- Selected excerpt -
RicksView

politics, hypocrisy and meanness in public affairs, alligators, anti-empire-ism, occasional personal stuff

Sunday, April 25, 2010

A reader writes; I appreciate that he wrote. I respond.

Gordon said...
I continue to be amazed that so many people -- like this Times op-ed writer -- place so much emphasis on this particular terrorist's U.S. citizenship. He has voluntarily chosen both to (a) participate, in a senior leadership role, in an organized campaign of murder of innocent non-combatants; and (b) hide himself in a foreign country which has proved itself quite unable or unwilling to arrest/detain/bring to justice either him or any of the other al-Quaeda leadership within its borders. In these circumstances, why is it so difficult to conclude that al-Awalki has, by his own conduct, waived the constitutional protections to which an American citizen is ordinarily entitled? And why so much ado about his name being added to to a CIA "kill on sight" list that already contained many other names? As for your questions, Rick the Blogger: "Are we at war? Are there rules? Would this President believe that an enemy leader could be murdererd if found under anaesthetic in a hospital controlled by US forces? . . ." I assume that your legal background probably does not include a lot of experience with international law. So may I respectfully suggest that, if you have the time, you spend a couple of hours with a good introductory primer on the international law of armed conflict. Pay particular attention to the discussion on necessity and proportionality. This should answer your questions, and perhaps even alleviate some of your concern, from a strictly legal point of view at least. Of course, it is possible that you are a Quaker or a Mennonite or something similar, whose religious convictions rule out violence of any kind, even in self-defence. If so, I respect you -- but that is a very different kind of discussion.

- Information provided -
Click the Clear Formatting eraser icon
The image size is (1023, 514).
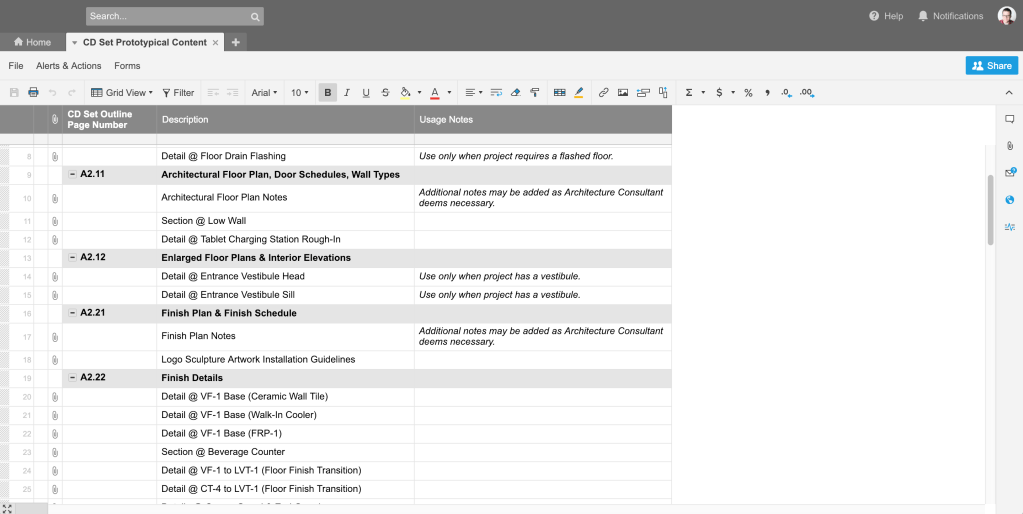(515, 93)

- Work request -
Repeat part of the blog post word for word, starting at "politics, hypocrisy and" and ending after "wrote. I respond.". The listing comes from a different source than the blog post.

- Your response -
politics, hypocrisy and meanness in public affairs, alligators, anti-empire-ism, occasional personal stuff

Sunday, April 25, 2010

A reader writes; I appreciate that he wrote. I respond.